■ **Input material**:

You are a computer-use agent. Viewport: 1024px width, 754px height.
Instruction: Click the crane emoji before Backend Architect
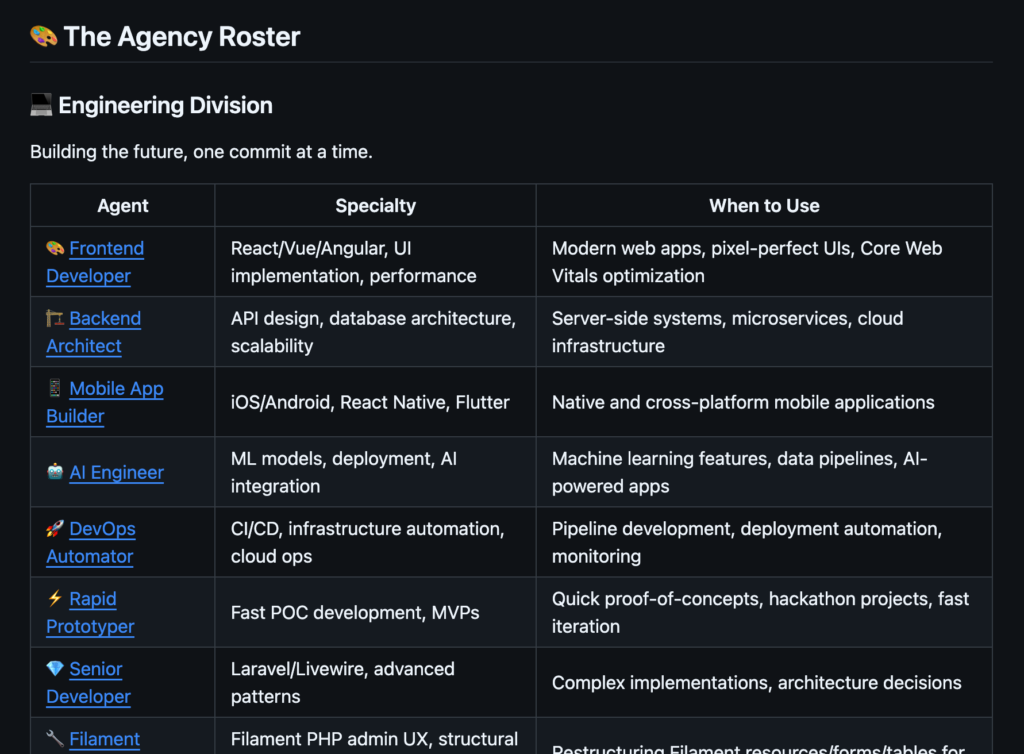click(55, 319)

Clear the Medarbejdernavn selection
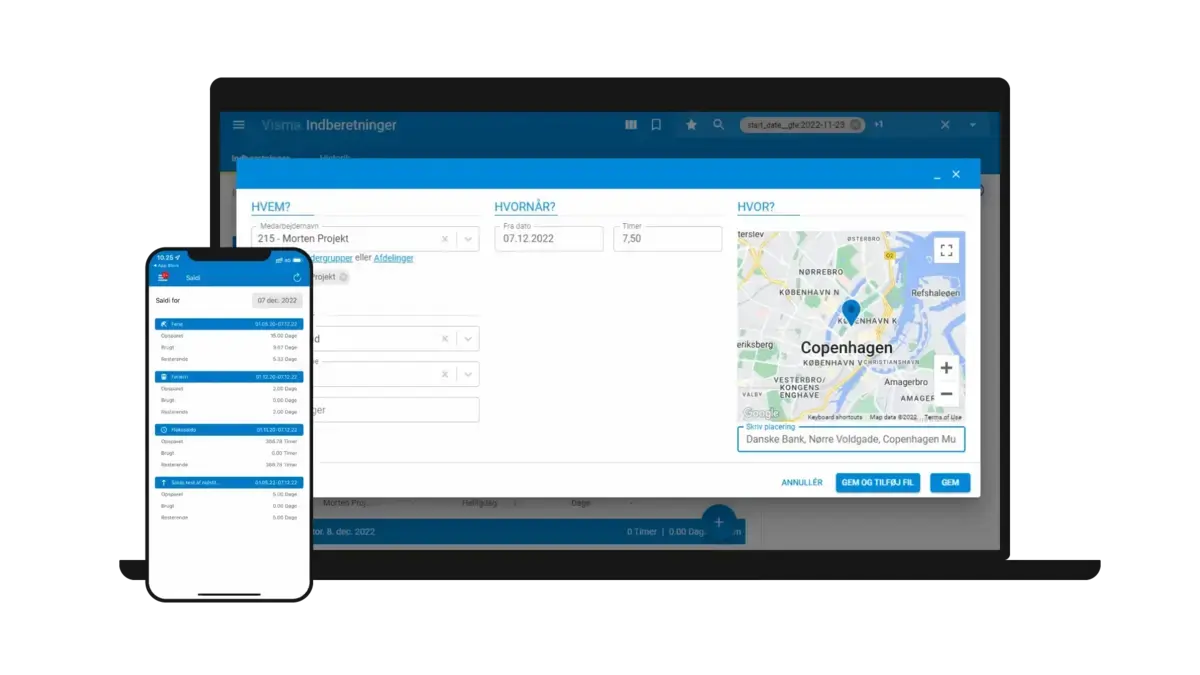tap(445, 239)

■ **Directions for this task**:
With the pictures omitted, print precisely the lines from the one with "Instruction: Click the" to the final line of the records, both included.

■ **Finished exercise**:
Instruction: Click the crane emoji before Backend Architect
click(55, 319)

Clear the Medarbejdernavn selection
tap(445, 239)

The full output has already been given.